BEGIN STUDY MATERIAL

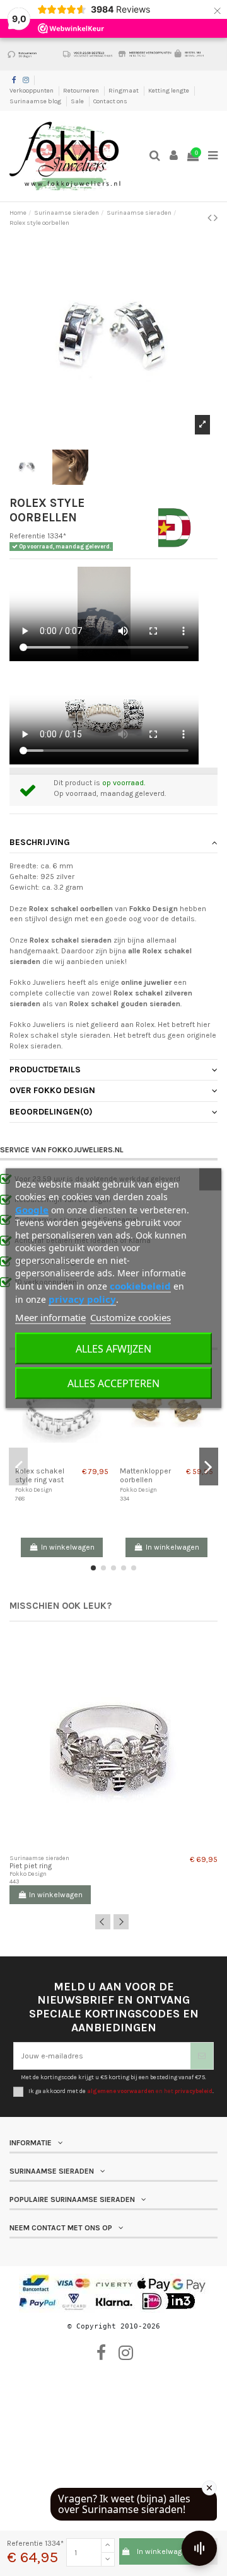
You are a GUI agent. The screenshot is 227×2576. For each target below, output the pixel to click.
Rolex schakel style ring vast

END STUDY MATERIAL
BEGIN STUDY MATERIAL

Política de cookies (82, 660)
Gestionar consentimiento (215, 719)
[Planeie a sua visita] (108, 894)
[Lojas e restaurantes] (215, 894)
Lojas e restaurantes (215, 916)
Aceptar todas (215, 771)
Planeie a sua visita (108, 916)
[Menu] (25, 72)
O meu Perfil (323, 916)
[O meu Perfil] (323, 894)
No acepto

END STUDY MATERIAL

> **EXERCISE PROMPT**
Your answer must be a single number: the count of lines in these records that contain "Planeie".

> **ANSWER BOX**
2